TEXT SECTION ->

Kalymnos records history since the 4th millennium BC.

Initially the name of the island was Kalydna, while from the 4th c. BC and then it was renamed Kalymna. The most likely etymology of the name is from καλός = beautiful and ydna (from υδορ) = water. This means that the word Kalydna means an island with good, nice waters. During the Byzantine era, the name Kalymna changed to Kalymnos.

Human presence and activity on the island is witnessed during the Neolithic period and the Bronze Age.

Ancient sources (Strabo, Diodorus Sikeliotis) as well as archaeological finds testify that the oldest inhabitants of the island were the Kares. They were succeeded by the Phoenicians, while later, it was inhabited by Aeolians from Thessaly, to be succeeded by colonizing Dorians from Southern Greece (1150 - 800 BC). The leader of the Dorians was Thessalos, son of Herakles and Halkiope. The name Damos has been preserved since that period.

Kalymnos, as mentioned in the Iliad, took part in the campaign of Troy (12th century BC) together with other islands of the SE Aegean, with 30 ships and led by Pheidippus and Antiphos, sons of Thessalus. After the Trojan War, Diodorus claims, four of Agamemnon's ships on their way back were wrecked off the island. Then their crews (Argeians and Epidaurians) decided to settle permanently on the island by building a settlement on the island's plateau, which, in memory of their distant homeland, was named Argos and was for a long time, the capital of the island.

At the end of the Archaic period and the beginning of the Classical period, Kalymnos was an autonomous state with a democratic government. The decisions are taken by the Church of the people - Damos is its name - and by the Parliament.

It lost its autonomy for a while, as it came under Persian rule, like the rest of the Ionian cities.

DATASET ENTRIES ->
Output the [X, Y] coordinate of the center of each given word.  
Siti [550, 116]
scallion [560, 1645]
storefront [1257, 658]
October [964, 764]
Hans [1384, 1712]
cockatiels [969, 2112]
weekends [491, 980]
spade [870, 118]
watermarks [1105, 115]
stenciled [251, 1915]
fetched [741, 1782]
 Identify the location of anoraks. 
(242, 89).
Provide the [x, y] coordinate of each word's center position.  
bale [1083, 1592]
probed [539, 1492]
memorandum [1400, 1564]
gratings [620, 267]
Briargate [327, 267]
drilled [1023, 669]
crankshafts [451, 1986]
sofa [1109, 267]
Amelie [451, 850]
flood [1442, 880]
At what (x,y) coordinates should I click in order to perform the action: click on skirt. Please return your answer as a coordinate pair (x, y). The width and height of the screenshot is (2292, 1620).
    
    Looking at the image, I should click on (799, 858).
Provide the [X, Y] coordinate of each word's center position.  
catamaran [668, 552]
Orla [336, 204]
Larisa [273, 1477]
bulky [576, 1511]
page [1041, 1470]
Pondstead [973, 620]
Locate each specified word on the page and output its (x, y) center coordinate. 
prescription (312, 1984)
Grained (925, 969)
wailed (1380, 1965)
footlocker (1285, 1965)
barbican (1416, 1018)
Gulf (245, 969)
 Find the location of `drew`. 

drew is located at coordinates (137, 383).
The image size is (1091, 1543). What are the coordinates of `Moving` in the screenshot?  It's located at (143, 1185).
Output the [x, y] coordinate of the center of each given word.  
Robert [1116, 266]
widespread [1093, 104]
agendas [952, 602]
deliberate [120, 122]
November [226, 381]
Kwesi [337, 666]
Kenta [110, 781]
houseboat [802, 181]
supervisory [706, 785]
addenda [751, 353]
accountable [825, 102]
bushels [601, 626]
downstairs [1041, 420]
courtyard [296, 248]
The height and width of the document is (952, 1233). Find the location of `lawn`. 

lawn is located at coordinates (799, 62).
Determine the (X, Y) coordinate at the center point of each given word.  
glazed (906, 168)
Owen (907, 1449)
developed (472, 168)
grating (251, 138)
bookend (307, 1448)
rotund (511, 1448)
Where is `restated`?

PROBLEM TO SOLVE -> Reproduce the Kalymnos history text above word for word, in full.

YOUR SOLUTION ->
Kalymnos records history since the 4th millennium BC.

Initially the name of the island was Kalydna, while from the 4th c. BC and then it was renamed Kalymna. The most likely etymology of the name is from καλός = beautiful and ydna (from υδορ) = water. This means that the word Kalydna means an island with good, nice waters. During the Byzantine era, the name Kalymna changed to Kalymnos.

Human presence and activity on the island is witnessed during the Neolithic period and the Bronze Age.

Ancient sources (Strabo, Diodorus Sikeliotis) as well as archaeological finds testify that the oldest inhabitants of the island were the Kares. They were succeeded by the Phoenicians, while later, it was inhabited by Aeolians from Thessaly, to be succeeded by colonizing Dorians from Southern Greece (1150 - 800 BC). The leader of the Dorians was Thessalos, son of Herakles and Halkiope. The name Damos has been preserved since that period.

Kalymnos, as mentioned in the Iliad, took part in the campaign of Troy (12th century BC) together with other islands of the SE Aegean, with 30 ships and led by Pheidippus and Antiphos, sons of Thessalus. After the Trojan War, Diodorus claims, four of Agamemnon's ships on their way back were wrecked off the island. Then their crews (Argeians and Epidaurians) decided to settle permanently on the island by building a settlement on the island's plateau, which, in memory of their distant homeland, was named Argos and was for a long time, the capital of the island.

At the end of the Archaic period and the beginning of the Classical period, Kalymnos was an autonomous state with a democratic government. The decisions are taken by the Church of the people - Damos is its name - and by the Parliament.

It lost its autonomy for a while, as it came under Persian rule, like the rest of the Ionian cities.